··· Input for this task ···

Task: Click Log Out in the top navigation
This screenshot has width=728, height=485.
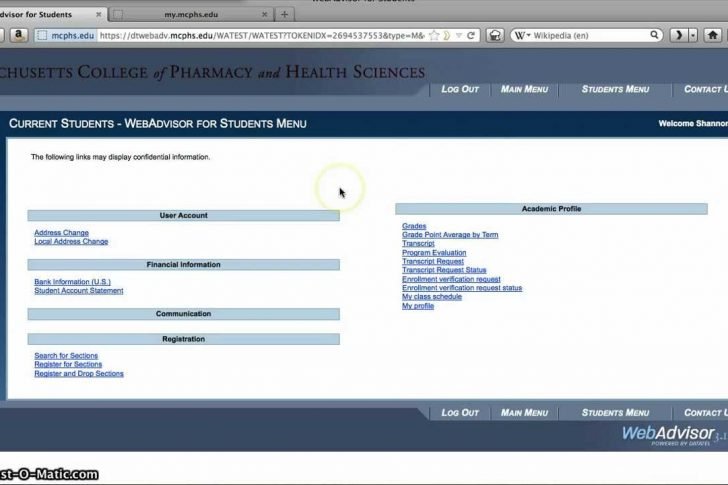Action: click(460, 89)
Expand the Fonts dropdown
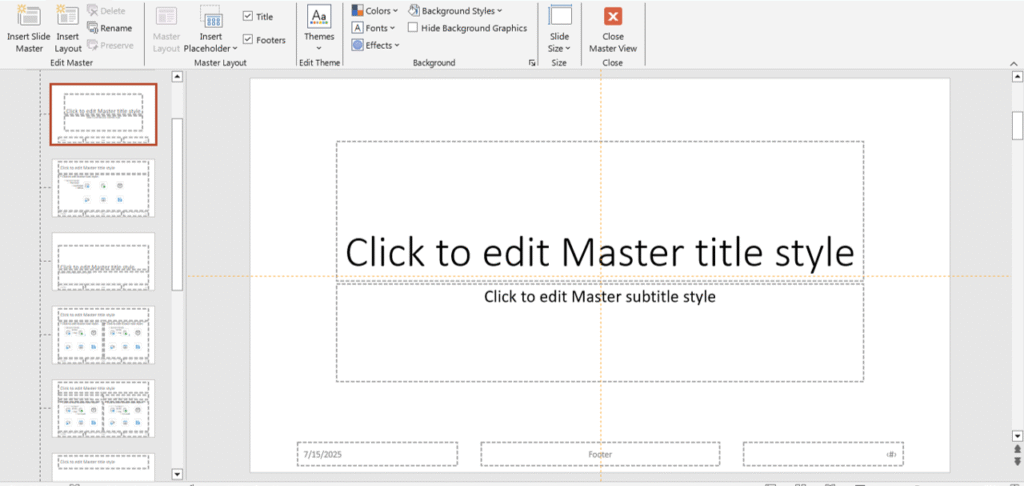 [374, 28]
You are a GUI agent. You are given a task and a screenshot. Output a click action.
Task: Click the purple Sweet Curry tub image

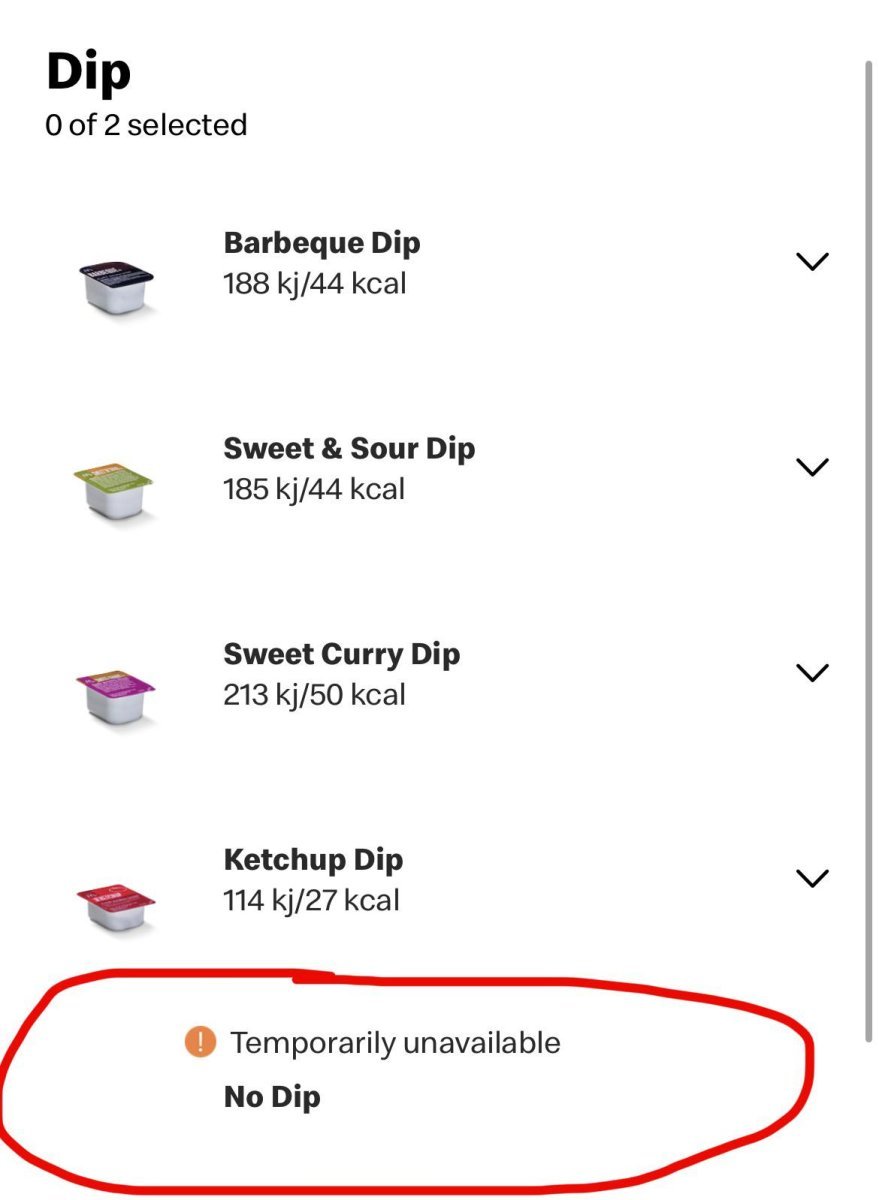tap(117, 697)
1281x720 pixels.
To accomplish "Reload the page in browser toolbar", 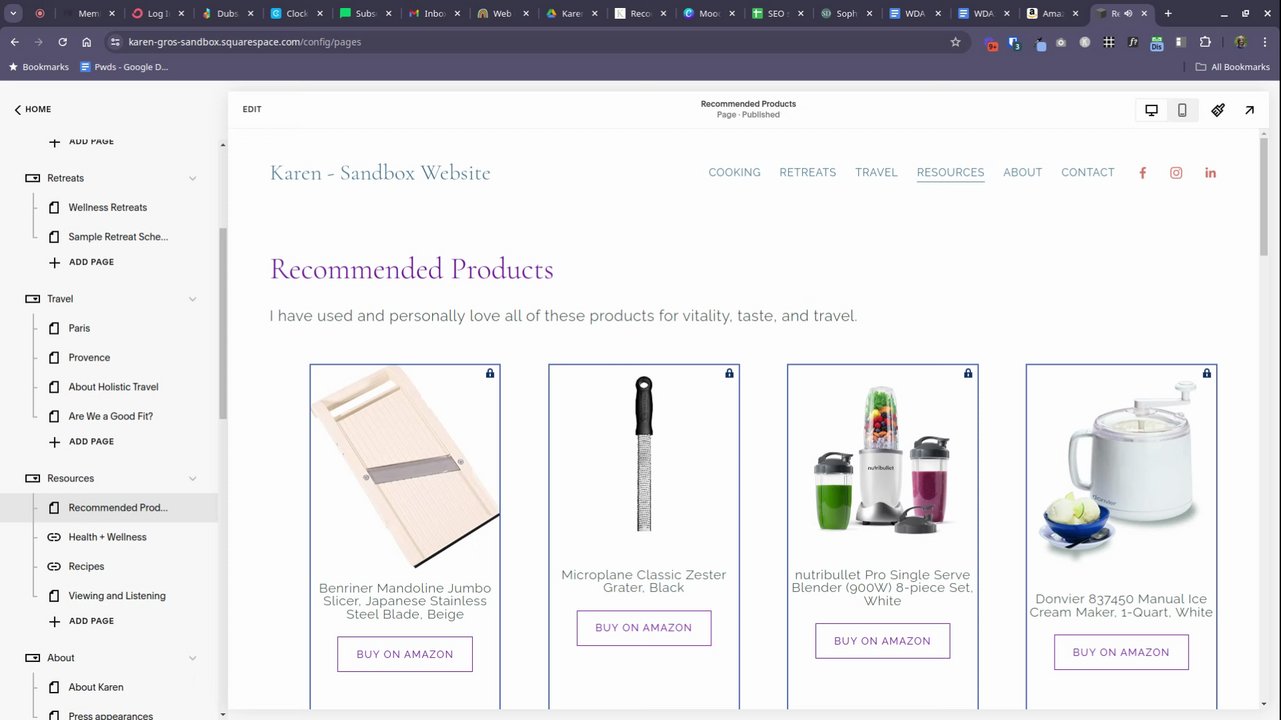I will (62, 42).
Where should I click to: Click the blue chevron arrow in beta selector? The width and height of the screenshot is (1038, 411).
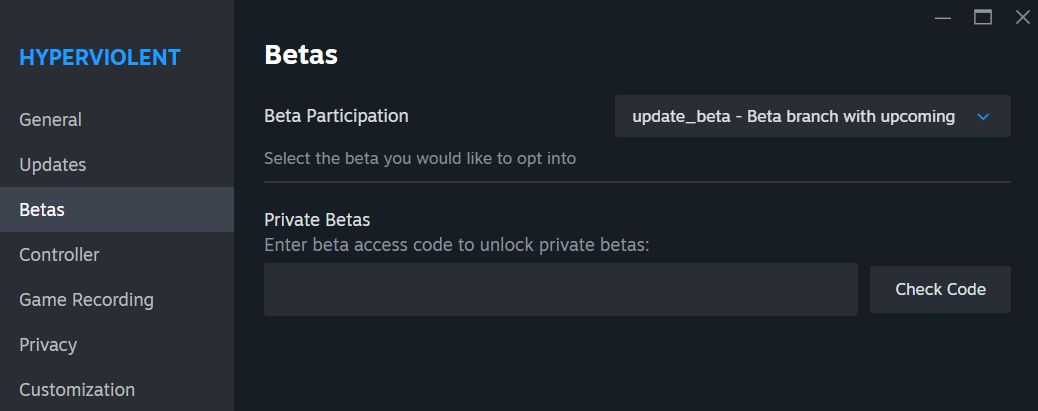pyautogui.click(x=982, y=117)
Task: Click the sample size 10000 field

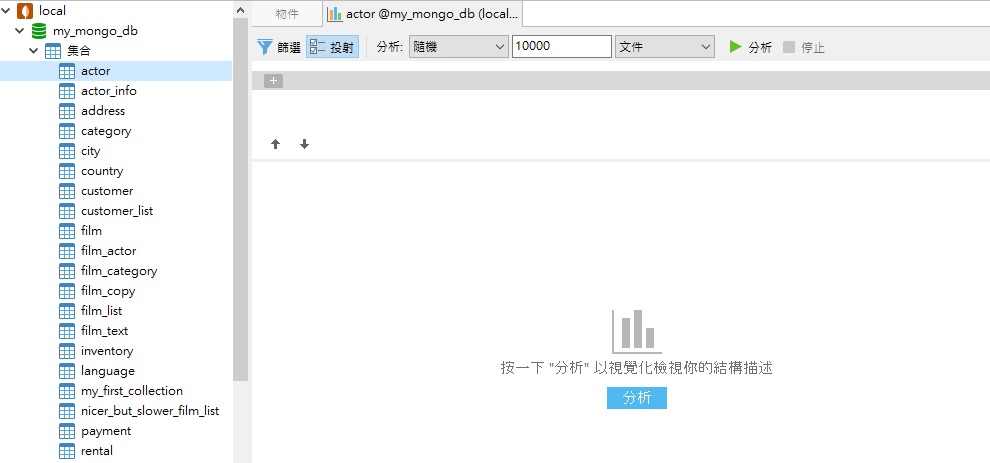Action: point(560,47)
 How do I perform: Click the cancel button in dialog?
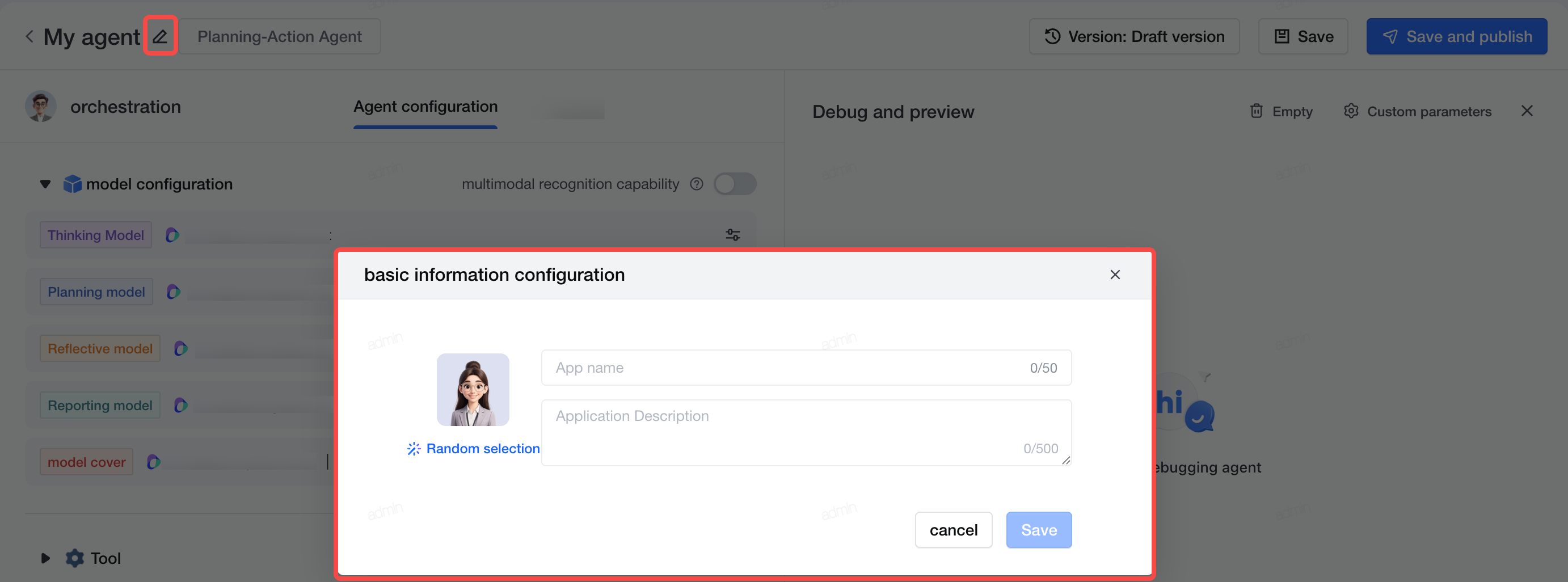click(x=953, y=530)
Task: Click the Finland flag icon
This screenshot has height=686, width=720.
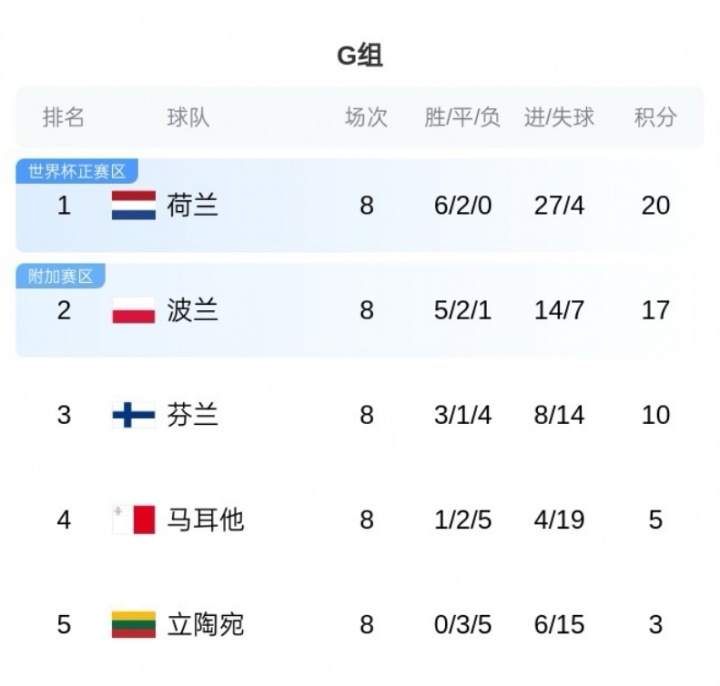Action: 133,415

···

*What you need to do*. Starting at the line that contains "Where should I", transcribe each line through the last one of the entries above, exactly and without pictures.

*Result of the exercise*.
Where should I click to: Click the blue chevron arrow in beta selector? The width and height of the screenshot is (1038, 411).
pyautogui.click(x=982, y=117)
Task: Click the sample size 10000 field

Action: point(560,47)
 How do I perform: Click the cancel button in dialog?
click(x=953, y=530)
Task: Click the Finland flag icon
This screenshot has height=686, width=720.
Action: 133,415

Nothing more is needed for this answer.